I leave her behind, confused and emotional. “What was that about?” I ask Mustang. Mustang looks at me as if I should know.
“She’s afraid.”
“Why?”
“She’s your mother.”
I walk up my shuttle’s landing pad, with Sevro and Victra who join Mustang and I at the bottom. “Helldiver…” Dancer shouts before we reach the top. I turn back to find the gnarled man with his fist thrust in the air. And behind him the whole of the stalactite hangar watches me, hundreds of deckhands on mechanized loading trams, pilots, Blue and Red and Green, who stand at the ramps of their ships or on the ladders leading into their cockpits, helmets in hands, platoons of Grays and Reds and Obsidians standing side by side carrying combat gear and supplies—the scythe sewn onto shoulders, painted onto faces—as they board shuttles bound for my fleet. Men and women of Mars, all. Fighting for something larger than themselves. For our planet, for their people. I feel the weight of their love. I feel the hopes of all those people in bondage who watched as the Sons of Ares rose to take Phobos. We promised them something, and now we must deliver. One by one, my army raises their hands till a sea of fists clench as Eo’s did when she held the haemanthus and fell before Augustus.

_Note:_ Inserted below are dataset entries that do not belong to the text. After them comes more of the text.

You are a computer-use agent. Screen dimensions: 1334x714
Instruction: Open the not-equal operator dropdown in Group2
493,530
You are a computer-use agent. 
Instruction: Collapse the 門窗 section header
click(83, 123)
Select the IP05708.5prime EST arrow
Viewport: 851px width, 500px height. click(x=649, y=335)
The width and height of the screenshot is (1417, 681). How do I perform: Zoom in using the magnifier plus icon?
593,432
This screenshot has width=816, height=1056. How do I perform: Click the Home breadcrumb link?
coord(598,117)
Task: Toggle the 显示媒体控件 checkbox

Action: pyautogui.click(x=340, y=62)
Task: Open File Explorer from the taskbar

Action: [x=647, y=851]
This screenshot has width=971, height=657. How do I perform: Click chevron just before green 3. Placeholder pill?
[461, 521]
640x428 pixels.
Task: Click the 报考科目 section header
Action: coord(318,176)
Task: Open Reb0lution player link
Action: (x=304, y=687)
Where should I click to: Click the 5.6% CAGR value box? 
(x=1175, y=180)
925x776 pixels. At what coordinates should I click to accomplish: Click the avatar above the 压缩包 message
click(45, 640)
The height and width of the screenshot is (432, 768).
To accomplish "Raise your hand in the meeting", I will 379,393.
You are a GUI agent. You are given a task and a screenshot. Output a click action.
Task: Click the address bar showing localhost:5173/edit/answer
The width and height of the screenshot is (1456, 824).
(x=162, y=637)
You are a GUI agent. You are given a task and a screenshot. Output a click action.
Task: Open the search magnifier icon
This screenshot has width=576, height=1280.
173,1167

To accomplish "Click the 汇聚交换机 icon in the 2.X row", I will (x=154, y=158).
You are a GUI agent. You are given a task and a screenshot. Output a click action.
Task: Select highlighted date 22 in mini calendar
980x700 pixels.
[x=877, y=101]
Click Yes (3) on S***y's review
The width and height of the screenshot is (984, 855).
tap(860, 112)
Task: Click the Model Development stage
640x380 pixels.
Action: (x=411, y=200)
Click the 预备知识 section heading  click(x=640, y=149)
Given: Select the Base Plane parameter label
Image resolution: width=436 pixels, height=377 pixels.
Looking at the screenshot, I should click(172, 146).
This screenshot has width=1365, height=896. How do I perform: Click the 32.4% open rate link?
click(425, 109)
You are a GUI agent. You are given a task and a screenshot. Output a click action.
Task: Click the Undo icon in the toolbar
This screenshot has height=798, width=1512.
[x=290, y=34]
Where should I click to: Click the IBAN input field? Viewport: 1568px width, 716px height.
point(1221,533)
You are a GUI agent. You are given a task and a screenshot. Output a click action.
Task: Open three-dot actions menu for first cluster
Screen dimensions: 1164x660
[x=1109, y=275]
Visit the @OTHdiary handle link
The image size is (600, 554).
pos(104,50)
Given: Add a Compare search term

Chills run through me as Sevro and Victra and Mustang and even my mother raise their hands in union. “Break the chains,” Dancer bellows. I raise my own scarred fist and step silently into the shuttle to join the Red Armada as it sails to war.
The Yellow Sea of Io rolls in around my black boots. Great dunes of sulfur-laced sand with razorback ridges of silicate rock as far as the eye can see. In the steel blue sky, the marbled surface of Jupiter undulates. One hundred and thirty times the diameter that Luna appears from the surface of Earth, it seems the vast and evil head of a marble god. War grips its sixty-seven moons. Cities hunker under pulseShields. Blackened husks of men in starShells litter moons while fighter squadrons duel and hunt troop and supply transports among the faint ice rings of the gas giant.